To be done
Rewrite the lines below, swapping "Hugo" for "Jekyll" wherever it occurs and changing nothing else. Omit the pictures.

Text and element pointing lines
◇ ◇ ◇ ◇ ◇
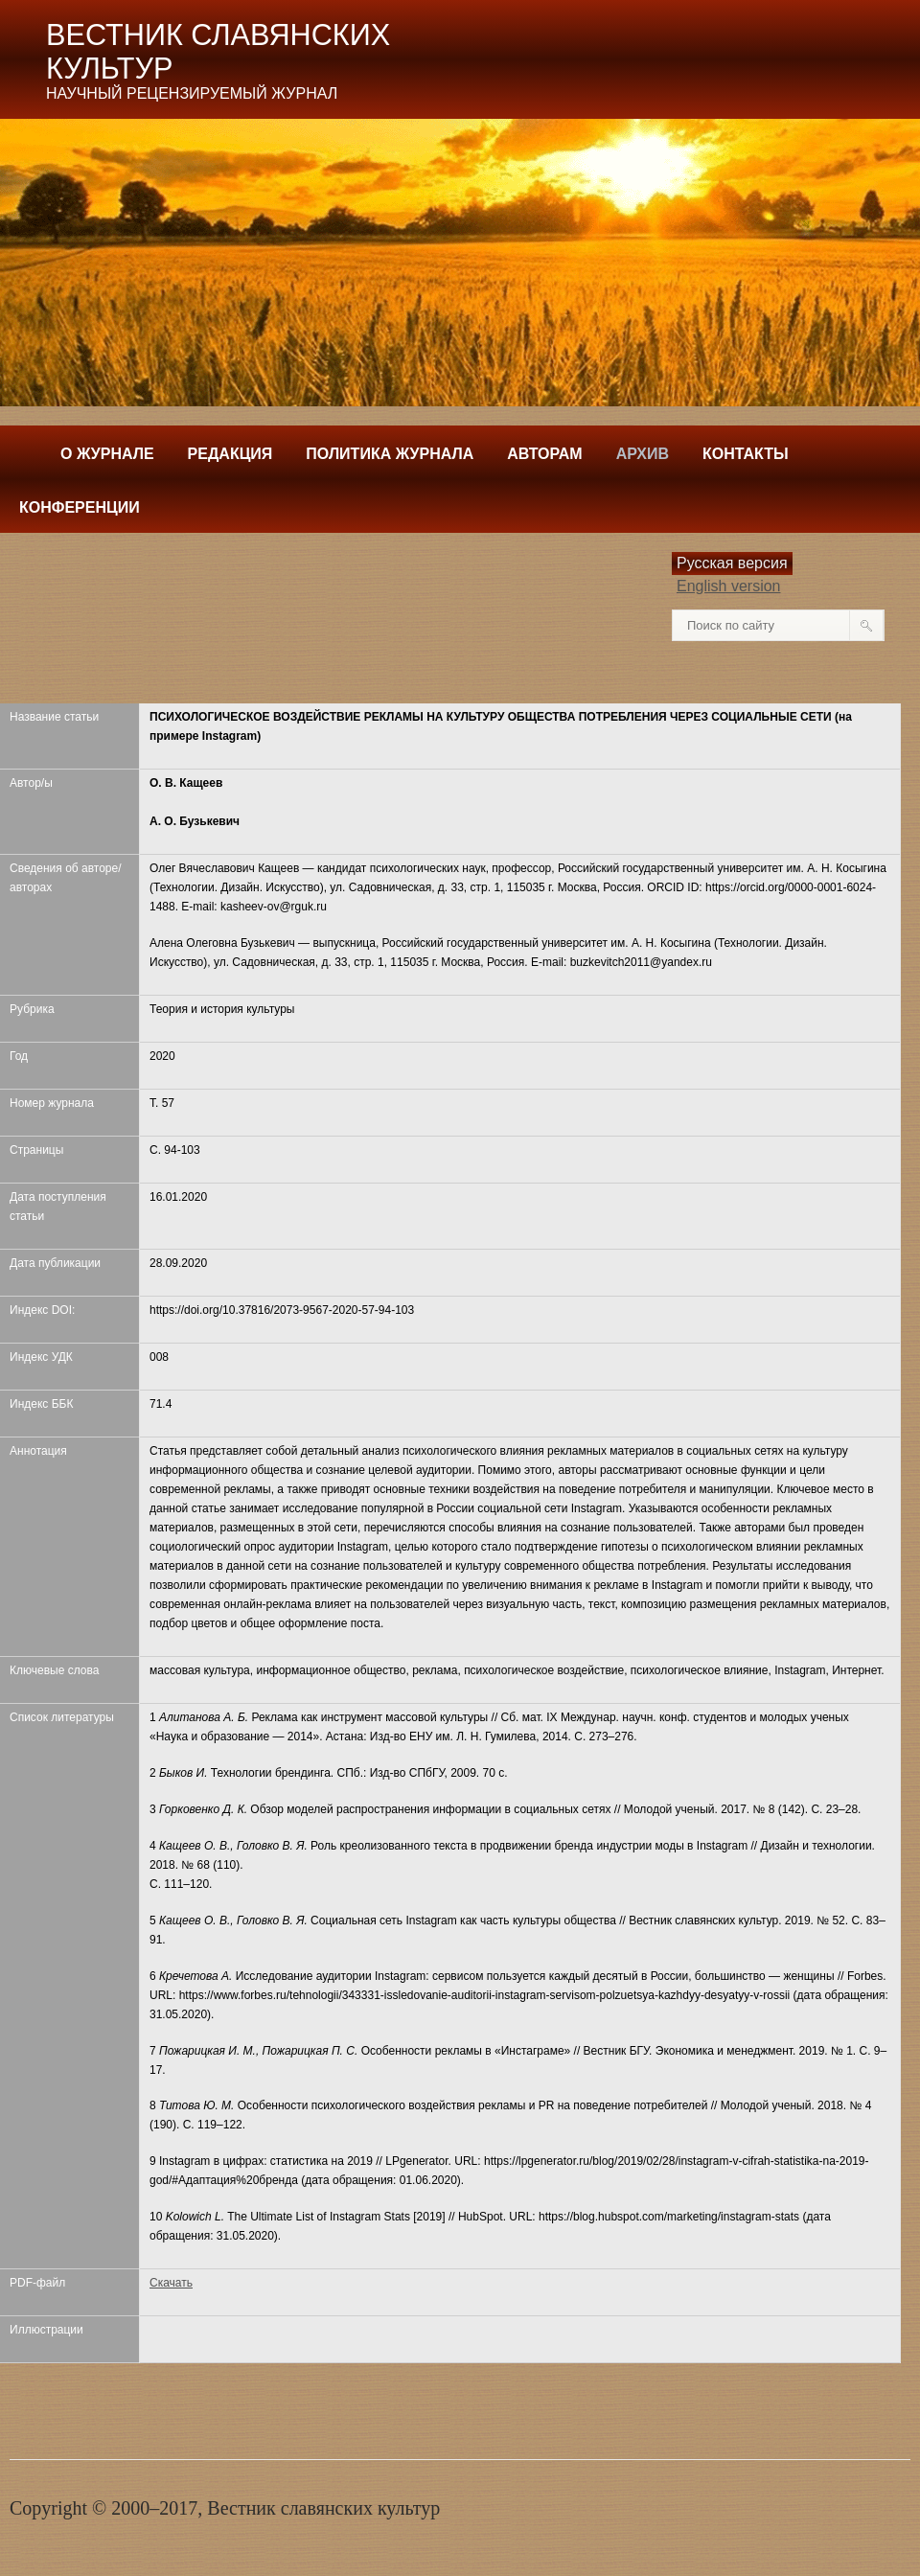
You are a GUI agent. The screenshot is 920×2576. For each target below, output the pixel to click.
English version (729, 586)
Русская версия (732, 563)
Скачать (171, 2282)
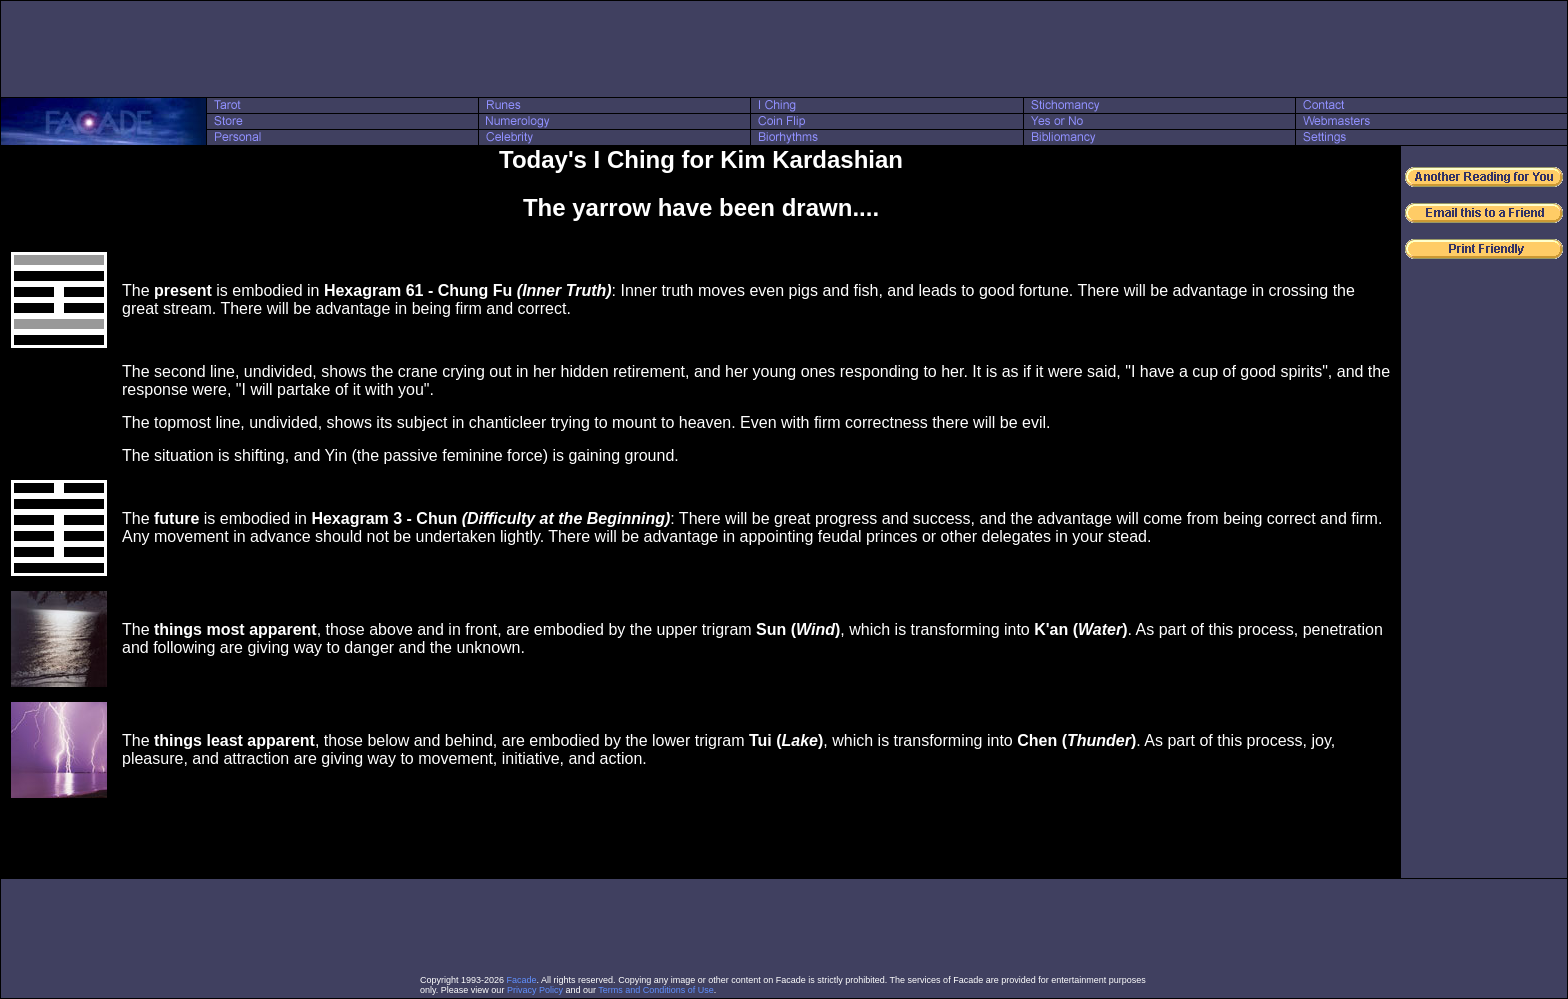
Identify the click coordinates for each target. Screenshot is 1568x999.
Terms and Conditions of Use (656, 990)
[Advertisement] (784, 49)
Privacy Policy (535, 990)
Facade (522, 980)
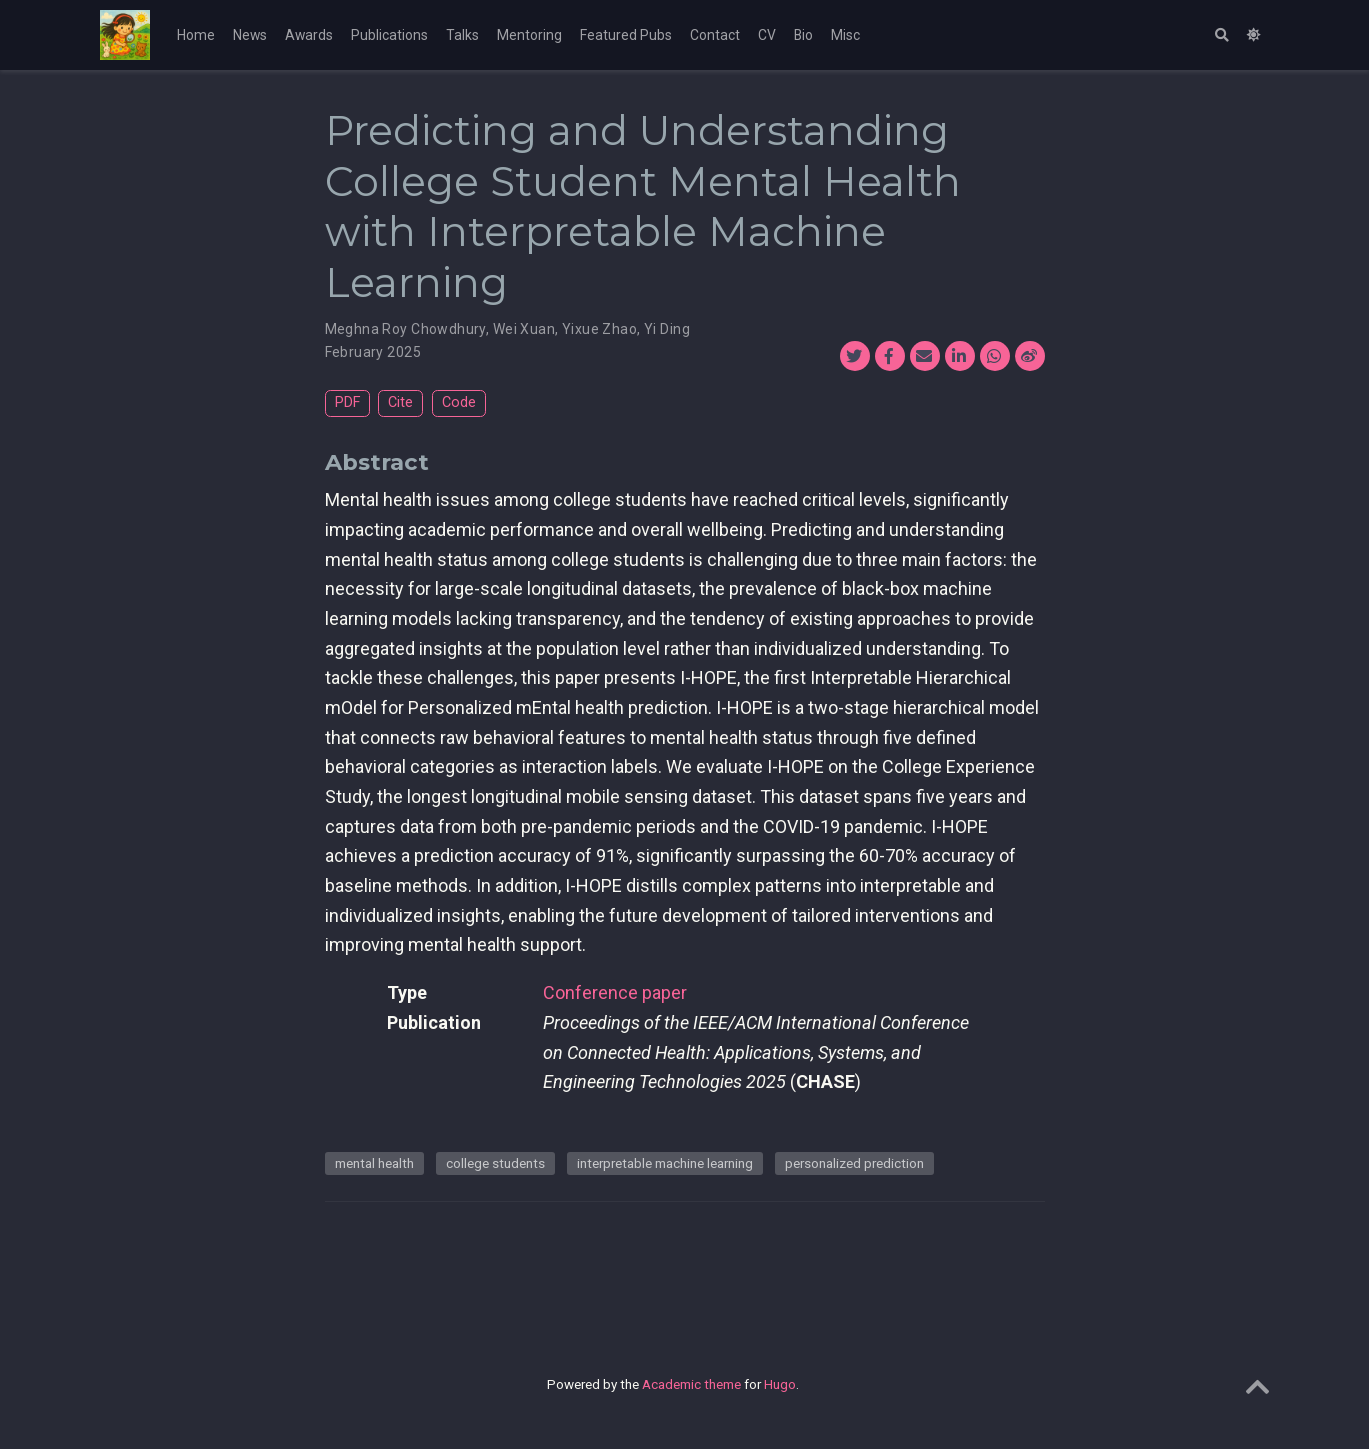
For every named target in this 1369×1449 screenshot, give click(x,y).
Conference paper (615, 992)
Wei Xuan (524, 329)
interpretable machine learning (665, 1163)
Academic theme (691, 1384)
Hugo (780, 1384)
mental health (374, 1163)
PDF (347, 402)
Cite (400, 402)
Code (459, 402)
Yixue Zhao (599, 329)
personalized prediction (854, 1163)
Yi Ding (667, 329)
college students (495, 1163)
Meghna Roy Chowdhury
◇ ◇ ◇ ◇ ◇
Written response
You are a GUI agent. The screenshot is 920×2576. For each target below, output the pixel to click.
English version (729, 586)
Русская версия (732, 563)
Скачать (171, 2282)
Identify the click coordinates for each target. Screenshot is 1568x999.
Terms and Conditions of Use (656, 990)
[Advertisement] (784, 49)
Privacy Policy (535, 990)
Facade (522, 980)
For every named target in this 1369×1449 screenshot, give click(x,y).
Conference paper (615, 992)
Wei Xuan (524, 329)
interpretable machine learning (665, 1163)
Academic theme (691, 1384)
Jekyll (780, 1384)
mental health (374, 1163)
PDF (347, 402)
Cite (400, 402)
Code (459, 402)
Yixue Zhao (599, 329)
personalized prediction (854, 1163)
Yi Ding (667, 329)
college students (495, 1163)
Meghna Roy Chowdhury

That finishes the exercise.